I buoni fruttiferi postali e la riscossione degli eredi

LA DOMANDA Dieci anni fa due figli sottoscrissero, con il loro padre vedovo, alcuni buoni fruttiferi postali. Poco dopo, il padre morì senza testamento. I due figli, unici eredi, presentarono denuncia di successione, senza indicare i buoni perché irrilevanti sull'imposta dovuta. Per i buoni arrivati a maturazione, con un valore finale totale di 100mila euro, fu prevista in contratto la riscossione disgiunta da parte dei cointestatari superstiti e degli eredi, in caso di morte, sollevando Poste Italiane da ogni responsabilità in merito.

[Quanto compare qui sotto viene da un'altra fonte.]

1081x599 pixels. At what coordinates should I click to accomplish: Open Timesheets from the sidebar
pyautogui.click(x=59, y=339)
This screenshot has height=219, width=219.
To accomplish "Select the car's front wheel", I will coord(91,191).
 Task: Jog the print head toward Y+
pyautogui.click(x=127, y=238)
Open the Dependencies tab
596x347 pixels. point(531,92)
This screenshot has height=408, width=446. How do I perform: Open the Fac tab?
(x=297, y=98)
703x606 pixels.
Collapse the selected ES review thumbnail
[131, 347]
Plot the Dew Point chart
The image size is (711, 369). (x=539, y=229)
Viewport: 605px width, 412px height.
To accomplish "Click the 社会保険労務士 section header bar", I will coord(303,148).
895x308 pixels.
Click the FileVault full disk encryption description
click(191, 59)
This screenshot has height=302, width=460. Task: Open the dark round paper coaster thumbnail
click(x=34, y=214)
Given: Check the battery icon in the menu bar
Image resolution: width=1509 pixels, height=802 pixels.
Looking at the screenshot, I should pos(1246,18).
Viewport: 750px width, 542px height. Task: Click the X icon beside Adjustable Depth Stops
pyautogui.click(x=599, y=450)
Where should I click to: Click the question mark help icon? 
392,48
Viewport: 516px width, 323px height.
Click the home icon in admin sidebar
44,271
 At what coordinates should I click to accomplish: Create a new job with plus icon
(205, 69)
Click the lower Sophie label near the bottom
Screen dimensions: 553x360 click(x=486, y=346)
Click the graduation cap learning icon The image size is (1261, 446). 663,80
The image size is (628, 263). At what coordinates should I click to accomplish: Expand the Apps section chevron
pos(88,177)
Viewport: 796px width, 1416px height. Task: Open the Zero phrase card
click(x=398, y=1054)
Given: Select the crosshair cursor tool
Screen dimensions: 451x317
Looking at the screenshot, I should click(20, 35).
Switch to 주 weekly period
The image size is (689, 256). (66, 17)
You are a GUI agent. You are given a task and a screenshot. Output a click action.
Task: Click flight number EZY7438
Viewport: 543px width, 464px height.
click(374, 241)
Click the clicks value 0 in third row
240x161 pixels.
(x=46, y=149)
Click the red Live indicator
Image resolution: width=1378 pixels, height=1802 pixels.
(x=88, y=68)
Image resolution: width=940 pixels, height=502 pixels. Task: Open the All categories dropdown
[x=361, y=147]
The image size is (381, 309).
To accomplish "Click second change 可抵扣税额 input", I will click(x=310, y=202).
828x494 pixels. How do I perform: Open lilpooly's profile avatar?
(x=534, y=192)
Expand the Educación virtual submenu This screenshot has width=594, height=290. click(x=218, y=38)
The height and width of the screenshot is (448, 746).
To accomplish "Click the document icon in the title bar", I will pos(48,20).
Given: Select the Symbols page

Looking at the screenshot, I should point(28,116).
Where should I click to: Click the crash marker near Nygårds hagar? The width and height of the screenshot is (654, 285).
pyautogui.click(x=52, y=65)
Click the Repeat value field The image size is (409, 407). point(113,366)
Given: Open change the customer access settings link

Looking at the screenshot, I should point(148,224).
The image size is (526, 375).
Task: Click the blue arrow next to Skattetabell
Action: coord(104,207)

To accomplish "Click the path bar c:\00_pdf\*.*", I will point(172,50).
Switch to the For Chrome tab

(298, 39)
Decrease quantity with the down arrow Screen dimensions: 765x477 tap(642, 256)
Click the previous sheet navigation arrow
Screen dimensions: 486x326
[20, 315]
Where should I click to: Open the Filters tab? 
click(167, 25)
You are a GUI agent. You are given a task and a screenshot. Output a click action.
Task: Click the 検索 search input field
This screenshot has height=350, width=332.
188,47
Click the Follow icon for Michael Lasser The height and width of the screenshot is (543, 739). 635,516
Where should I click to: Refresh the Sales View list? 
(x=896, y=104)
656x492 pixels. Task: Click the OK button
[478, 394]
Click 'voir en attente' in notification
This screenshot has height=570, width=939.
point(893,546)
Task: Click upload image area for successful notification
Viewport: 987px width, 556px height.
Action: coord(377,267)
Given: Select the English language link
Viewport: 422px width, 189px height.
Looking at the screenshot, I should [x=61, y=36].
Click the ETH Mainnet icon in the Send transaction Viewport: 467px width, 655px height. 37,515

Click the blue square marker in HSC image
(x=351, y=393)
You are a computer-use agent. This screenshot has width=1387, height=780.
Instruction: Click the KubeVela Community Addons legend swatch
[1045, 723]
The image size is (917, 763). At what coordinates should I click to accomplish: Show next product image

Si vorrebbe conoscere da quali altre responsabilità e nei confronti di chi si ritiene ora investita Poste Italiane, tanto da negare a loro, unici eredi, la riscossione, anche congiunta, e pretendendo invece una nuova altra denuncia di successione comprensiva di tali buoni, accompagnata pure da allegati (ripetitivi e inutili perché già acquisiti dall'agenzia delle Entrate: atto di morte e notorio). Ci sono casi analoghi approdati in sede giudiziaria, in cui sia emerso il torto di Poste Italiane?